I think it’s safe to say there is a hell of a lot of wine out there. Even when you know what you are looking for a walk down the wine aisle can sometimes leave you wide-eyed wondering if there is really that much demand for all of it. Well, I am here to tell you that although some of it comes and goes, the majority of what you see at your local markets is there because it sells. And that is only the very teeny tiny tip of the wine iceberg because there is a whole other world found in wine shops, restaurants, wineries and back alley bars around the world that just doesn’t make it to the store shelf. These wines don’t get cut because they are bad, but more often because they are unknown outside of their growing areas or more likely, they are too hard to market to American consumers. These are a lot of the wines I am sipping on these days, mostly good and great, a few not so good or just not my favorite style. Here is a rundown of what I have had lately, one you will definitely know, the others might be new. Happy wine Wednesday!
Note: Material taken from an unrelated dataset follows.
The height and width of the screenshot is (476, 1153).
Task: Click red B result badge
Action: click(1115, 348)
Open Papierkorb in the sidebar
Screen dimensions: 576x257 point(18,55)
First up is Amarone della Valpolicella from the Veneto region in Italy. Amarone della Valpolicalla is made from the Corvina grape which is grown in the hills just north of Verona in Valpolicella, which means the land of many cellars. It is without a doubt Verona’s most distinguished wine. This is an intense red wine made with grapes that have been dried before crushing which concentrates the sugars producing a completely dry wine with high alcohol, firm tannins and high acid. Think, well, dried fruit, like apricot and even notes of chocolate or cola. It is not a red I prefer to have with dinner, but if I did I would pair it with robust flavors that could stand up to the wine like roasted red meats and stews. It is a lovely flavor profile to pair with chocolate if you would prefer something other than a dessert wine.
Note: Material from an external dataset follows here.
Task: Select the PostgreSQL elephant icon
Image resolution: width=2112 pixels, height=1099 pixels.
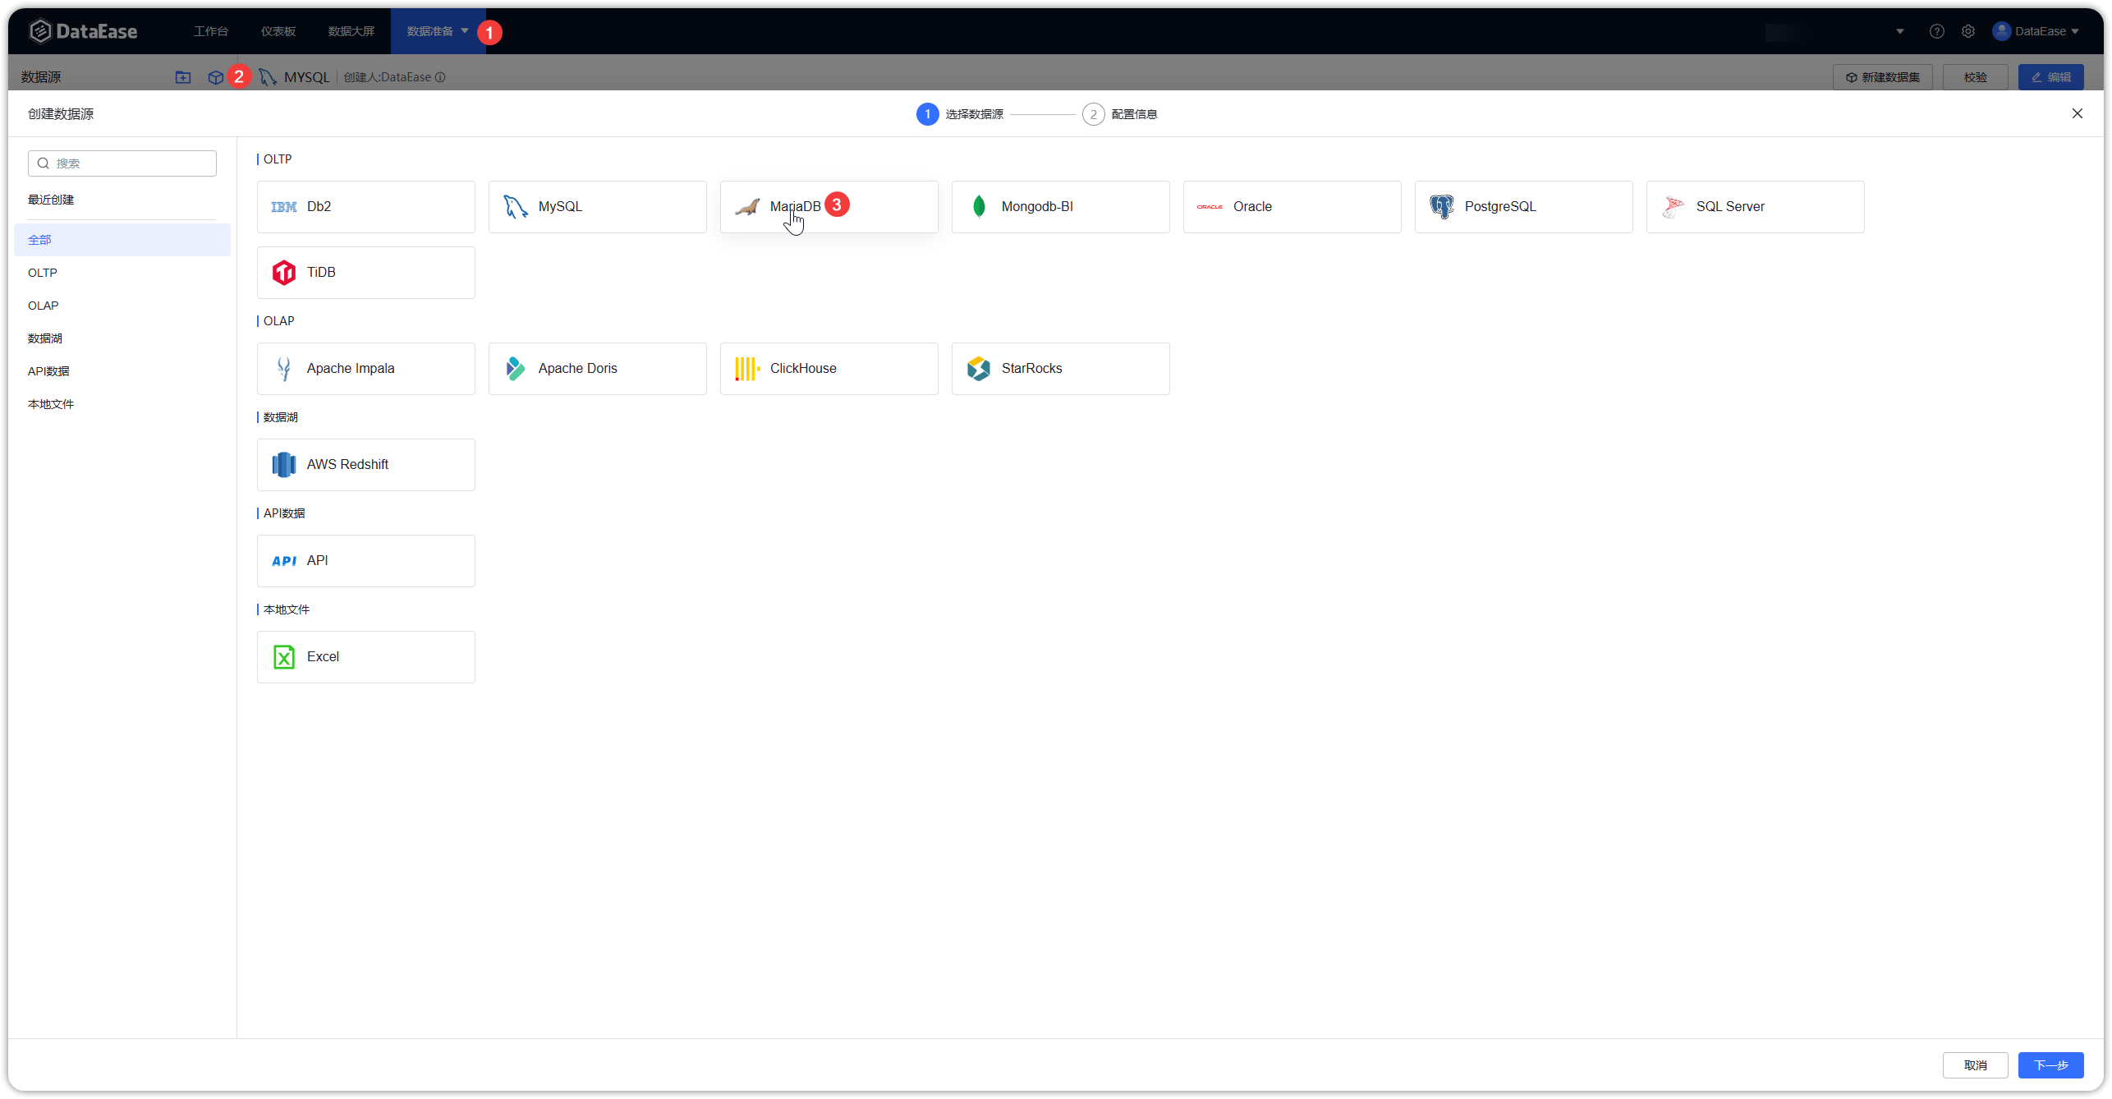Action: pos(1442,206)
Here is a snapshot of my girlfriend’s and my progression of wine preference from college until now: whatever was cheap/Charles Shaw, riesling, pinot grigio, rose, sauvignon blanc. So you can understand why when it comes to pinot grigio I feel like I’ve moved on. But honestly, I feel like my eyes have been opened to a whole new wine now that I know what to buy. Italy produces some lovely pinot grigio from the Northeastern part of the country. Look for Veneto or Trentino Alto-Adige. They are dry with high minerality and really wonderful to use in cooking. The best part is you can get a good bottle for nothing, like basically free…or at least $5. I liked this bottle from TJ’s.


Last but not least a warning. Trebbiano is described as dry, crisp and light, but I would also add that there really isn’t much going on besides that. No real flavor profile, no enchanting aromas. Just a glass of blah wine. Now, the number one rule when it comes to wine is to drink what you like, so if you like it drink it, I am certainly not an expert. But Trebbiano, although the most widely plated grape in all of Italy (tied with Sangiovese), is vastly used for blending. Winemakers add certain varietals, like Trebbiano, to some of their more popular varieties to help enhance the existing juice. Think of it like this, when you eat a tomato it’s delicious, but if you sprinkle some salt on top it can be out of this world…Trebbiano is like the salt in the wine. All of that is to say, it’s probably best to go a different direction.